If we recall that Hungary has a nationalist government, a little protectionism might explain the whole thing.

Then came the wave of migrants from the Middle East. Hungary is the first contiguous member of the Schengen Area on the Balkan route to Central Europe. Faced with an onslaught of migrants, Hungary began to construct a border fence ("A wall!"). For this, Hungary was condemned.

I suspect that the same parties who hailed Hungary for burning GMOs would condemn it for trying to control immigration, when these two actions are actually quite consistent.
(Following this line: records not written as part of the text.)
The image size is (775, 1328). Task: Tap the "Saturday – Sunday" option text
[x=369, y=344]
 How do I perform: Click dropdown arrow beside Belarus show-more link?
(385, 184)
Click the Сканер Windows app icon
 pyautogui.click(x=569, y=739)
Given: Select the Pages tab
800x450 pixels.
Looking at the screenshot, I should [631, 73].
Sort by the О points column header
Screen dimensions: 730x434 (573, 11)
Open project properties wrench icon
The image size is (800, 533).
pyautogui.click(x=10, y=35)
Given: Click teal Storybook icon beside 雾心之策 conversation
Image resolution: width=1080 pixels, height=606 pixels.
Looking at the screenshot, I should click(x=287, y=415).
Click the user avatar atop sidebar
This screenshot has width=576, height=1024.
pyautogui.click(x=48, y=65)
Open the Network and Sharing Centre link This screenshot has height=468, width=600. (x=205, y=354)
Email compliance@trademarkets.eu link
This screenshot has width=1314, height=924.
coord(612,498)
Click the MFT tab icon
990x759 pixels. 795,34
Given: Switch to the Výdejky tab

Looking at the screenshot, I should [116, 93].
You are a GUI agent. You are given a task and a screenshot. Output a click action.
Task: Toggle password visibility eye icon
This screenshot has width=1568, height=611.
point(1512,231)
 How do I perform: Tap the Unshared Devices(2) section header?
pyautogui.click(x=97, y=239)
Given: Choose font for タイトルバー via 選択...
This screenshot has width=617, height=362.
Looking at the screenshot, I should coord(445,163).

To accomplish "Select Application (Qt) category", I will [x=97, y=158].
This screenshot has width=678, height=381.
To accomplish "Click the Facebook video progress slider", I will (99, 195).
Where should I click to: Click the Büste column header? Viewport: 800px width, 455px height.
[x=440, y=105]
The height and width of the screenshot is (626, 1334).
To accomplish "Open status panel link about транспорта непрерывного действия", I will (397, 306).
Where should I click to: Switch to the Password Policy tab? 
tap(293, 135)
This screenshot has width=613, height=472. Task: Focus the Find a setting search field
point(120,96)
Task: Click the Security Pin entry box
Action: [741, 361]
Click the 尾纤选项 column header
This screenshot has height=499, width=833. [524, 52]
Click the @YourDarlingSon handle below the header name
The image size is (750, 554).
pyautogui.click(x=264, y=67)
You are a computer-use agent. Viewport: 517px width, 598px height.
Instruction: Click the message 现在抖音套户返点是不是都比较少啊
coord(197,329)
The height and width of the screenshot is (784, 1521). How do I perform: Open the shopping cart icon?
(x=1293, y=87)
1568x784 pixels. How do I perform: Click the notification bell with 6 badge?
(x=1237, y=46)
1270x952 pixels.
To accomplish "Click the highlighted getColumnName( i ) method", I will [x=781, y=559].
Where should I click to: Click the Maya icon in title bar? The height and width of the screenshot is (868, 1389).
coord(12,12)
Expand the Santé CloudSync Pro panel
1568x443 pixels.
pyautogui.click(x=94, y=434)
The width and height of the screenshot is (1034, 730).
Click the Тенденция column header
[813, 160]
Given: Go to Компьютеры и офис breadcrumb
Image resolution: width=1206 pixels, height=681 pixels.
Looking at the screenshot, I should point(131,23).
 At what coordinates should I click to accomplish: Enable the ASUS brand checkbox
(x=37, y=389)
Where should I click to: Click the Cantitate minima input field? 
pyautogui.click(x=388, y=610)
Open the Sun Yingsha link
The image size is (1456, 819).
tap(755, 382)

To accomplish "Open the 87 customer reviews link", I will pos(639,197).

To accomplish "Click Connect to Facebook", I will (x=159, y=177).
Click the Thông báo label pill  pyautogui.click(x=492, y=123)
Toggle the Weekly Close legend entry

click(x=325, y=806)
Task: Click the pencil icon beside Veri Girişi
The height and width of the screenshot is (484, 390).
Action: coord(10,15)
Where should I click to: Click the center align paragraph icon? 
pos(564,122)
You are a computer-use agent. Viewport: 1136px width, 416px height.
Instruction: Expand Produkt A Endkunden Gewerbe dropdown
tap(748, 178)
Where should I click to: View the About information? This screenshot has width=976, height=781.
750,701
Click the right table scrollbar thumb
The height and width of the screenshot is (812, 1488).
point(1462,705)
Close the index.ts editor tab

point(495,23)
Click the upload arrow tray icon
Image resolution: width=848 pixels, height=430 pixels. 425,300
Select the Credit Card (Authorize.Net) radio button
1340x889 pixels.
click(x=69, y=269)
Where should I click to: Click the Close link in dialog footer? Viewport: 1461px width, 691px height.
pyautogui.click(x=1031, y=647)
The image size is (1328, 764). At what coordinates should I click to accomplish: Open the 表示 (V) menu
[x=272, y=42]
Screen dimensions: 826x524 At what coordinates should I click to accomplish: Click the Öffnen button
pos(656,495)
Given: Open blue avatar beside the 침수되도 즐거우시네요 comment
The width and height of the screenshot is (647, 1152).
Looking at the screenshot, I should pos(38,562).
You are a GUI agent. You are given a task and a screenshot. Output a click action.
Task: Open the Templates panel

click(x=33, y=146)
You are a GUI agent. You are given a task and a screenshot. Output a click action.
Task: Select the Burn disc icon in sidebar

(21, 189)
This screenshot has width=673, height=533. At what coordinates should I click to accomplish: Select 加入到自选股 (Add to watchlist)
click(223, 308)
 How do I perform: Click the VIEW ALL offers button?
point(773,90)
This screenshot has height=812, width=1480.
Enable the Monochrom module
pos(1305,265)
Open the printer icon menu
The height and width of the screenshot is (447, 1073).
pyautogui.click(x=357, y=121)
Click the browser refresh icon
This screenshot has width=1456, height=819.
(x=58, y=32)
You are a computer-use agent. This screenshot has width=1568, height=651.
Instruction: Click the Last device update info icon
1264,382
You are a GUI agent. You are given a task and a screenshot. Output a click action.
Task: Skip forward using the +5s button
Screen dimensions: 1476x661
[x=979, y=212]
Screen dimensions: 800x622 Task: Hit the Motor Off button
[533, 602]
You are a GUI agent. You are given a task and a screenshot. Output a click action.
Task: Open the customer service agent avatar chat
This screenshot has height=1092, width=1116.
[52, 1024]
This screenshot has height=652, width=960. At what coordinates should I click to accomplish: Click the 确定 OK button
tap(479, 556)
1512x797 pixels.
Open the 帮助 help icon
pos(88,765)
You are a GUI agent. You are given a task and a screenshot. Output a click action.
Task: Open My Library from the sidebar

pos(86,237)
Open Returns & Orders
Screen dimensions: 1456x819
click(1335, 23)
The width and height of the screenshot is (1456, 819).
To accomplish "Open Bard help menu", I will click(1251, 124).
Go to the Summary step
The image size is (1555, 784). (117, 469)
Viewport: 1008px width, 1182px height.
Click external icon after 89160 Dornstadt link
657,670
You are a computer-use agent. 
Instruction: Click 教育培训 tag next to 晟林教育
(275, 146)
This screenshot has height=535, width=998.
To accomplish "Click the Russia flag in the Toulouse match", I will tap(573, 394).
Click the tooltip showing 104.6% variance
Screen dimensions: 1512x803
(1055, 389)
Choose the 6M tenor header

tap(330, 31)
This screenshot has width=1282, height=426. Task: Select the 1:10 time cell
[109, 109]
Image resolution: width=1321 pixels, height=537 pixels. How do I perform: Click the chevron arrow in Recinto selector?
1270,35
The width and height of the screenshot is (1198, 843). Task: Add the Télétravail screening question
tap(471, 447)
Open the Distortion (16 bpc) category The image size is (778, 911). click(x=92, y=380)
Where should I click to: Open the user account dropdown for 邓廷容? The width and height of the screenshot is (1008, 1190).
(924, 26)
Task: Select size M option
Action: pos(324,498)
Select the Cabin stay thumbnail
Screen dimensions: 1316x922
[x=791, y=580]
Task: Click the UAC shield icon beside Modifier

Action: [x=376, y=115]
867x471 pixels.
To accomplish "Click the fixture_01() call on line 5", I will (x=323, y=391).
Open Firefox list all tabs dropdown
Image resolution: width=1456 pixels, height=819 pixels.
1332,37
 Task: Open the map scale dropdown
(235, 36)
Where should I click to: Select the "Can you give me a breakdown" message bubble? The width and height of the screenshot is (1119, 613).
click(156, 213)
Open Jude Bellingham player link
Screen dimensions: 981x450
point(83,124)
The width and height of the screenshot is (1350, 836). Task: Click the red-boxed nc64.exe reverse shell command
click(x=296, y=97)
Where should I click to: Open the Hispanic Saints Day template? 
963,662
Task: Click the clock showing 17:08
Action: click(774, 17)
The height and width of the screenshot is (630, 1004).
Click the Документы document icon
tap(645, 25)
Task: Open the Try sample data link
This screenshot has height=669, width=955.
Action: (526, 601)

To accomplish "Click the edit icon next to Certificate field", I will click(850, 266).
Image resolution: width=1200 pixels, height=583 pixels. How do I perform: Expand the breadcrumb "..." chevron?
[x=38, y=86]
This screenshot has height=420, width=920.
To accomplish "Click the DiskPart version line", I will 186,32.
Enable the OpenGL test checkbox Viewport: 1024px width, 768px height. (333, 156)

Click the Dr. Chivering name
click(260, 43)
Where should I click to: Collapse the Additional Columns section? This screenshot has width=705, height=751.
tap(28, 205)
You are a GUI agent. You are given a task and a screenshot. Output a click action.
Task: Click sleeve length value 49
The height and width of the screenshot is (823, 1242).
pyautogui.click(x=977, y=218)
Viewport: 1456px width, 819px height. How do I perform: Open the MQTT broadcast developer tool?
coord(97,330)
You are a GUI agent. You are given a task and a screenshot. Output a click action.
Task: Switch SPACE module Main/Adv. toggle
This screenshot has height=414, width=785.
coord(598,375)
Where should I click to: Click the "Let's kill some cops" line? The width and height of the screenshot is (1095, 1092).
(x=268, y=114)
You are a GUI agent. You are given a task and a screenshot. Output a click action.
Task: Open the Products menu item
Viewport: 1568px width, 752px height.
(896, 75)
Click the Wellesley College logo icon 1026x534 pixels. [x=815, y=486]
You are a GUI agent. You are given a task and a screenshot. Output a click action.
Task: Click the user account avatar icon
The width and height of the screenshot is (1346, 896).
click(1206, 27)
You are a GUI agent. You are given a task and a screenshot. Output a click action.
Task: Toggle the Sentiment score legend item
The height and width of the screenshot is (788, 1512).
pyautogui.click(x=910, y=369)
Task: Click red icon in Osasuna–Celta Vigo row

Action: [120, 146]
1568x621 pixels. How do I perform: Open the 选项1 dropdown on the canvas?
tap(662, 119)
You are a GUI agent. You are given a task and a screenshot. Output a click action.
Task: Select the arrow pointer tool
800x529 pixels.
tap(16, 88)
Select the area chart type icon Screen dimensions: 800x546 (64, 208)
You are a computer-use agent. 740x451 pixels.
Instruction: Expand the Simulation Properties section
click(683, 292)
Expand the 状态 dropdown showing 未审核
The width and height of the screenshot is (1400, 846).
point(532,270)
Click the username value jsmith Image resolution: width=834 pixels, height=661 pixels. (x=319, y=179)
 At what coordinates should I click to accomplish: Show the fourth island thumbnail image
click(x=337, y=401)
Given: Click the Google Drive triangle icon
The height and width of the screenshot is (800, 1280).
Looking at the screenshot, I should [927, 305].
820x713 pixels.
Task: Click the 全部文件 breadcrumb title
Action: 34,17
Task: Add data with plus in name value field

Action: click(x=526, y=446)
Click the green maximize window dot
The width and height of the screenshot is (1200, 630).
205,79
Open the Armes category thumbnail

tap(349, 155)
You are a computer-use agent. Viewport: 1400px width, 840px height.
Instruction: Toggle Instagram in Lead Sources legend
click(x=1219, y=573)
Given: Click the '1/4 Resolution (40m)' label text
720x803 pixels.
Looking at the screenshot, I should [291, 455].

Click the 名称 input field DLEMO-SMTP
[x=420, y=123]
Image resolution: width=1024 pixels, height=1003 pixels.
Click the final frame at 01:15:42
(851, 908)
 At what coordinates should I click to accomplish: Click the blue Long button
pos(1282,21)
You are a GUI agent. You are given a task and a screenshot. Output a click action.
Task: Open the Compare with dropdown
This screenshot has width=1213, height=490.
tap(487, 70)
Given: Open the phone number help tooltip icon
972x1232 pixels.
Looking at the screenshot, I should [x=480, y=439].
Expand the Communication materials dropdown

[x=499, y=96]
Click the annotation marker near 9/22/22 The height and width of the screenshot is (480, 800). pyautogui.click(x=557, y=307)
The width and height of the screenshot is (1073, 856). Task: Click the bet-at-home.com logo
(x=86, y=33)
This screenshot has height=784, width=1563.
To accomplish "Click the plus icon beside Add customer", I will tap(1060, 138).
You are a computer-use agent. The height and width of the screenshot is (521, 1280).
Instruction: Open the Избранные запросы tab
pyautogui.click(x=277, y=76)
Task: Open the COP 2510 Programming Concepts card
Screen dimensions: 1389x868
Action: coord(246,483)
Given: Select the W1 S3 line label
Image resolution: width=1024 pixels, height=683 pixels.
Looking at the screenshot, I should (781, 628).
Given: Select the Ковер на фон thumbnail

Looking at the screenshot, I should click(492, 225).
"Hungarian Conservatives Reject GMOs" at Seed in Context, provides substantial background on Hungarian national attitudes including this:
A nationalist program which is associated with the rejection of gypsies and international biotech capitalists suggests vague similarities to the Nazi program which rejected gypsies and international Jewish bankers, but too much should not be made of the comparison. The Fidesz party is conservative, not radical or racist. The comparison does suggest the importance of GMOs and their creators as symbols of cultural identity which the Fidesz hopes to use to justify and represent their national leadership.

...

In important parts of Hungarian society there is both a deep-seated social distrust of biotech crops and a belief that Hungarian farmers profit from being a leading ‘GMO-free’ supplier of food and feed to European markets. Hungary is somewhat unusual in that this distrust is associated with the right side of the political spectrum.

Burning crops grown with imported seed is an easy win for the nationalist government of a small country. What GMOs and migrants have in common--they are feared foreign unknowns.